> [Exercise description] Retype every entry below exactly as it stands.

[Stored items]
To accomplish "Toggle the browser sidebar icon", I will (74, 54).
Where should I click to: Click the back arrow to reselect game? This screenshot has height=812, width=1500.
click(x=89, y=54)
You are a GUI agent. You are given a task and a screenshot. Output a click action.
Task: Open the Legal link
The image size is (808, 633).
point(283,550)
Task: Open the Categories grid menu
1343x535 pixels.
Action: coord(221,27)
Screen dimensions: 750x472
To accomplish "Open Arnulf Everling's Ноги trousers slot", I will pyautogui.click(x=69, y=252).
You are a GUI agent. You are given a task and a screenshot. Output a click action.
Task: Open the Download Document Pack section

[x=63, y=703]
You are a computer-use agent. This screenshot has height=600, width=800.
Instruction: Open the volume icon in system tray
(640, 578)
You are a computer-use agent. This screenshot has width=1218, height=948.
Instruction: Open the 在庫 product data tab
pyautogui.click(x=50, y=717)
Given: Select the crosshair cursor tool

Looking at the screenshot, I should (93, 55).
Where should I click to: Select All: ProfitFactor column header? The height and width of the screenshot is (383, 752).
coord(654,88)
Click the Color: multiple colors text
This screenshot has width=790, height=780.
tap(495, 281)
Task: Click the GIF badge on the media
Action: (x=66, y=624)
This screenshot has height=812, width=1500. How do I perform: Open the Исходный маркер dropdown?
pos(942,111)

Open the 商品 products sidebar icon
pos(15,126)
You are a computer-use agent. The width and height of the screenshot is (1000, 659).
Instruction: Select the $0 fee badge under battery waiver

> [Exercise response]
To accomplish "Toggle the browser sidebar icon", I will (74, 54).
Where should I click to: Click the back arrow to reselect game? This screenshot has height=812, width=1500.
click(x=89, y=54)
You are a GUI agent. You are given a task and a screenshot. Output a click action.
Task: Open the Legal link
The image size is (808, 633).
point(283,550)
Task: Open the Categories grid menu
1343x535 pixels.
Action: coord(221,27)
Screen dimensions: 750x472
To accomplish "Open Arnulf Everling's Ноги trousers slot", I will pyautogui.click(x=69, y=252).
You are a GUI agent. You are given a task and a screenshot. Output a click action.
Task: Open the Download Document Pack section

[x=63, y=703]
You are a computer-use agent. This screenshot has height=600, width=800.
Instruction: Open the volume icon in system tray
(640, 578)
You are a computer-use agent. This screenshot has width=1218, height=948.
Instruction: Open the 在庫 product data tab
pyautogui.click(x=50, y=717)
Given: Select the crosshair cursor tool

Looking at the screenshot, I should (93, 55).
Where should I click to: Select All: ProfitFactor column header? The height and width of the screenshot is (383, 752).
coord(654,88)
Click the Color: multiple colors text
This screenshot has width=790, height=780.
tap(495, 281)
Task: Click the GIF badge on the media
Action: (x=66, y=624)
This screenshot has height=812, width=1500. How do I perform: Open the Исходный маркер dropdown?
pos(942,111)

Open the 商品 products sidebar icon
pos(15,126)
You are a computer-use agent. The width and height of the screenshot is (1000, 659).
Instruction: Select the $0 fee badge under battery waiver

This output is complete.